"We still can't make up our minds whether it was a plow wind or a tornado," says Siegert Wenning, sitting in the kitchen that overlooks his ruined farmyard. "I said I can't see how it makes a difference anyway—it's all gone."
Reports of damage were widespread in the aftermath of the storm system that shook much of Saskatchewan on the night of June 26, but few people saw destruction on the scale that Wenning and his family are now coping with.
The farmyard, the base of a 5,000-acre operation that Wenning runs with his 20-year-old son Harold, was virtually wiped out by the wind that night.
Shortly after 10 pm, the Wennings and some guests were at home celebrating Harold's 20th birthday when the storm hit: first rain, then hail, then an ominous rumble. When the power went out and the pantry doors began to shake, the group headed to the basement for shelter.
Nothing could be heard outside but the steady rumble, the wind, and the rain. The storm began to ease up within half an hour, and the party returned upstairs.
With the lights still out, the family could only catch glimpses of the yard through the rain during lightning flashes.
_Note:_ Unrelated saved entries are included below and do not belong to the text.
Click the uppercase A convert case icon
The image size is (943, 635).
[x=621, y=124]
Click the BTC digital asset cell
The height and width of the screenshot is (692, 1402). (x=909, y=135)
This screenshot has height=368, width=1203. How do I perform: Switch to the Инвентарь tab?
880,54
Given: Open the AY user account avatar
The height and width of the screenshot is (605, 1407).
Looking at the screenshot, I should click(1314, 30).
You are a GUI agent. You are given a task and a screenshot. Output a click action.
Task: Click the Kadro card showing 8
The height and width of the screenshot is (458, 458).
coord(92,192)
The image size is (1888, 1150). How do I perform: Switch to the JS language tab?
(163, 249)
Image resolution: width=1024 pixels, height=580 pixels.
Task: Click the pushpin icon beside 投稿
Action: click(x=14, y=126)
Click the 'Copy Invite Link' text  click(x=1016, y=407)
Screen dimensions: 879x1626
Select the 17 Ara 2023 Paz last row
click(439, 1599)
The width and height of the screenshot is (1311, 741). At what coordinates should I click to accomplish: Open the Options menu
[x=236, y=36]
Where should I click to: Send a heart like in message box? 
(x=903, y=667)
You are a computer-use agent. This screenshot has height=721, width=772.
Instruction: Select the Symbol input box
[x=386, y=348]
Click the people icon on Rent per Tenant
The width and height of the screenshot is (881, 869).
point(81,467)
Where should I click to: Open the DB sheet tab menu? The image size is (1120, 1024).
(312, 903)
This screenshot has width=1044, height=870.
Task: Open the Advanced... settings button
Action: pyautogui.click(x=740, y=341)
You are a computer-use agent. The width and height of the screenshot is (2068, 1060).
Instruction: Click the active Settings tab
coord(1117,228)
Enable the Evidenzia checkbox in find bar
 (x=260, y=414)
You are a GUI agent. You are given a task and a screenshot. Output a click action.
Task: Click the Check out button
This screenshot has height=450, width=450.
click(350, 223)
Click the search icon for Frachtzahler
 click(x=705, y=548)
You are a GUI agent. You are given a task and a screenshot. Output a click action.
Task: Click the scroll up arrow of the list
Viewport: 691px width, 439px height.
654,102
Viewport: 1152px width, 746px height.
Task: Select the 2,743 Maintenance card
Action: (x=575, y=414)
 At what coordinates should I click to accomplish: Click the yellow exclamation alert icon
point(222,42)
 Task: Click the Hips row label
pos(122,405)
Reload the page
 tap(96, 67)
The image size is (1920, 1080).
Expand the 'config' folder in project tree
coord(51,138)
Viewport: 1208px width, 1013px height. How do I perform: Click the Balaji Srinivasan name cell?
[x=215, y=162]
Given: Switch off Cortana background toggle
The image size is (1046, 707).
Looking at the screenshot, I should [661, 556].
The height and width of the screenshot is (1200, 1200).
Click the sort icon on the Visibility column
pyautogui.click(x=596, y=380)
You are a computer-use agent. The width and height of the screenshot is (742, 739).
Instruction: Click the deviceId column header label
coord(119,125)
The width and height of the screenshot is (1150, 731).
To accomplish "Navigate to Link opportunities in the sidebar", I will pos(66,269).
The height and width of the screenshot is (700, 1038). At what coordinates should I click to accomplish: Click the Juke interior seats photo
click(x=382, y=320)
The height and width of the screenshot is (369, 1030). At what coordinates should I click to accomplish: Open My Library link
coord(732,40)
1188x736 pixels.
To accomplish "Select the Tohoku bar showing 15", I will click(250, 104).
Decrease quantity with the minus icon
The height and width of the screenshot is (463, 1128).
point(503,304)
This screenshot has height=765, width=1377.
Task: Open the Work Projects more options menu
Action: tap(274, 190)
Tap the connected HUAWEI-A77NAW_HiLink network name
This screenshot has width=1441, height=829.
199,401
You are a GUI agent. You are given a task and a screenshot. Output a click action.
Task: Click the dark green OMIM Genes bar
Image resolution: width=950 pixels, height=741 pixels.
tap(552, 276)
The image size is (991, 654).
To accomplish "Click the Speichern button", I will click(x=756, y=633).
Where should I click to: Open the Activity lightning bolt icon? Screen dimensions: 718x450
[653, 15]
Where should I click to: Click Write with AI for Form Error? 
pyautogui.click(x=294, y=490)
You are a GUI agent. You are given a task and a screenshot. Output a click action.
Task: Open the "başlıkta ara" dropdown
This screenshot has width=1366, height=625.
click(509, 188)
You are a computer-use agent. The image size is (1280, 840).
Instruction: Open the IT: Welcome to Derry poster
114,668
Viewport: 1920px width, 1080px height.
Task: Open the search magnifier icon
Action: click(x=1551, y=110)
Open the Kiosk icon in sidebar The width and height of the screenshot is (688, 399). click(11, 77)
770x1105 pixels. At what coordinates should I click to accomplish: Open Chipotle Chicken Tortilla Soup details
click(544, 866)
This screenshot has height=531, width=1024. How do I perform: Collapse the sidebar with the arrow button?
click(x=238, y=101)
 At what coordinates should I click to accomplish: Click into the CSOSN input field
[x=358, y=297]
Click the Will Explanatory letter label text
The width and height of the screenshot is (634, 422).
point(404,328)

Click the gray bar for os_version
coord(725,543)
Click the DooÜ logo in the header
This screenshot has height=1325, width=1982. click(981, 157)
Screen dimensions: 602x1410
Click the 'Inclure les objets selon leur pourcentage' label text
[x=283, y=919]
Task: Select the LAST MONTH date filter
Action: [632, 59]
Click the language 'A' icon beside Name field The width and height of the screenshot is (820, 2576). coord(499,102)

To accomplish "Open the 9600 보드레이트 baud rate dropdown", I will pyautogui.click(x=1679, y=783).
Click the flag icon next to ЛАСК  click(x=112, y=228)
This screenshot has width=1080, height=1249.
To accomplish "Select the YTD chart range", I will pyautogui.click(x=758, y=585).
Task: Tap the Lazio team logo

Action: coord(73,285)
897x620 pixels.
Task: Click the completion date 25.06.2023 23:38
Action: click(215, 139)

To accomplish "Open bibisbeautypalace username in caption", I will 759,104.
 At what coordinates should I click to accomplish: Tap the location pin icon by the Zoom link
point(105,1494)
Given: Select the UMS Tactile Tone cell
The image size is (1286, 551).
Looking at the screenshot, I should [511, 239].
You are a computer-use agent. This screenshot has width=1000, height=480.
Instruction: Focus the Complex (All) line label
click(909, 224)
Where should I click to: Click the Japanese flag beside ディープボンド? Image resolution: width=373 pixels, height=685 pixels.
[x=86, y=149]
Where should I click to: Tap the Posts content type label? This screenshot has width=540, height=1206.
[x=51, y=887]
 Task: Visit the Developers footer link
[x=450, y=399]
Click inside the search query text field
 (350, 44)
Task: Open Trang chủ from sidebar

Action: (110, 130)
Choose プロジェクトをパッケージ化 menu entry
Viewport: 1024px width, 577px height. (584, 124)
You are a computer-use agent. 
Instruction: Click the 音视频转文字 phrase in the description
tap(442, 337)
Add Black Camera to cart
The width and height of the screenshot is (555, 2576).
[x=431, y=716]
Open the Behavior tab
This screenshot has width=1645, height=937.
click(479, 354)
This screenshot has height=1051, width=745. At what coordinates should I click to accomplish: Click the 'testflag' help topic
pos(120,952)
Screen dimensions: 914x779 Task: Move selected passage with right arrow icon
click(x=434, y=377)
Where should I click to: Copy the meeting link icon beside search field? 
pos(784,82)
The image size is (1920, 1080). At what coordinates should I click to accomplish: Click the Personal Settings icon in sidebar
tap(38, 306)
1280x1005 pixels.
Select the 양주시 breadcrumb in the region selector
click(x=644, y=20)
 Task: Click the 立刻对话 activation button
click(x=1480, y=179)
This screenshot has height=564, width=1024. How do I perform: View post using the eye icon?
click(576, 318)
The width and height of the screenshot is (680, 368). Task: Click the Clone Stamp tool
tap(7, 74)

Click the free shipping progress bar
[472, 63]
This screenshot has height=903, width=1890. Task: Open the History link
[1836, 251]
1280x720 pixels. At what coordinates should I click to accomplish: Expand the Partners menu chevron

"We were sitting in the kitchen when my son suddenly said, 'I see the semi,'" recounts Wenning. "I said, 'How do you mean? The semi's in the quonset.' He said, 'That's what I mean. I see the semi.'"
The quonset was gone, and the equipment inside it exposed to the sky.
When the storm died down, the family took in the full extent of the damage. Not one, but both quonsets were obliterated, along with 120,000 bushels of grain storage. The larger bins were caved in by the force of the wind, while smaller bins were ripped off their foundations and blown half a mile into the field.
Nearly every piece of machinery on the property took damage, as well. Windows were smashed across the yard and sheets of aluminum were tangled like plastic bags around implements. The seed cleaning equipment from the Wennings' sideline business was wiped out.
"The entire yard was gone. Nothing left," says Wenning.
The only major structures left intact were the house and the shop, both of which suffered mostly superficial damage.
The impact of the storm was highly localized; the Wennings' neighbors experienced only minor losses.
After seeing the scope of the destruction, Wenning is "amazed" the house survived. Most of the trees in the windbreak along the house's west side snapped under the assault.
"I think if the shelterbelt would not have been there, [the house] would have been just like the quonsets and everything. Everything would have been gone, and I think we with it."
The Wennings, who moved to Canada from Holland six years ago, now face the task of rebuilding their entire operation while still somehow bringing in this year's crop.
At the moment, Wenning has no idea how the job can be done, but he and Harold are taking it a step at a time in the midst of the cleanup, starting with acquiring a tractor to use for spraying the crops.
"We've got harvest coming up, so we have to work around that. We just have to rebuild everything."